Methods: Using the National Trauma Data Bank, we identified 578 patients with hand compartment syndrome diagnoses from 2017-2021. Demographic data, mechanisms of injury, fracture patterns, and surgical interventions (fasciotomy, carpal tunnel release (CTR)) were extracted. Univariate and multivariable logistic regression analyses were performed.
Results: The 578 patients included in the study were predominantly male (78%) and had a mean age of 39.5 ± 17.6 years with a mean BMI 28.1 ± 6.9 kg/m2. The most common mechanisms of injury (MOI) were crush (30.6%), motor vehicle accidents (MVAs) (19.6%), and non-GSW assault (17.1%) (Table 1). 29% of the patients (N = 167) sustained ?1 arm fracture, with metacarpal (60.5%), radius (29.9%), and ulna (28.7%) being the most common (Table 2).
Among the 578 patients, 65.7% underwent fasciotomy, 49.5% underwent CTR, and 39.4% required both. Patients with HCS who required CTR had significantly higher odds of presenting with a concurrent humerus fracture compared to those who did not undergo CTR (OR 9.52; 95% CI, 1.20-75.23;
p = 0.03). Compared to HCS patients that did not undergo fasciotomy, those that required fasciotomy were more likely to have metacarpal fractures (OR 1.83; 95% CI 1.02-3.28; p = 0.04) and a lower likelihood of fall as the MOI (OR 0.25; 95% CI 0.07-0.93;
p = 0.04).
Conclusions: Patients with HCS exhibit specific injury profiles and MOI features.
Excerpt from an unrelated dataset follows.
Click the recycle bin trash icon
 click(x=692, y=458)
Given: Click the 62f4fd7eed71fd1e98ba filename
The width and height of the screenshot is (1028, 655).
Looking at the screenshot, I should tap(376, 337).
The significant association between concurrent humerus fractures and the need for CTR in HCS patients may be due to high-energy proximal trauma, which can elevate wrist compartment pressures and compromise median nerve perfusion. In contrast, falls, a low-energy MOI, were less commonly associated with HCS requiring fasciotomy. However, an acute rise in hand compartment pressure-driven by local tissue inflammation, edema, or hematoma-may increase the risk of HCS in patients with metacarpal fractures.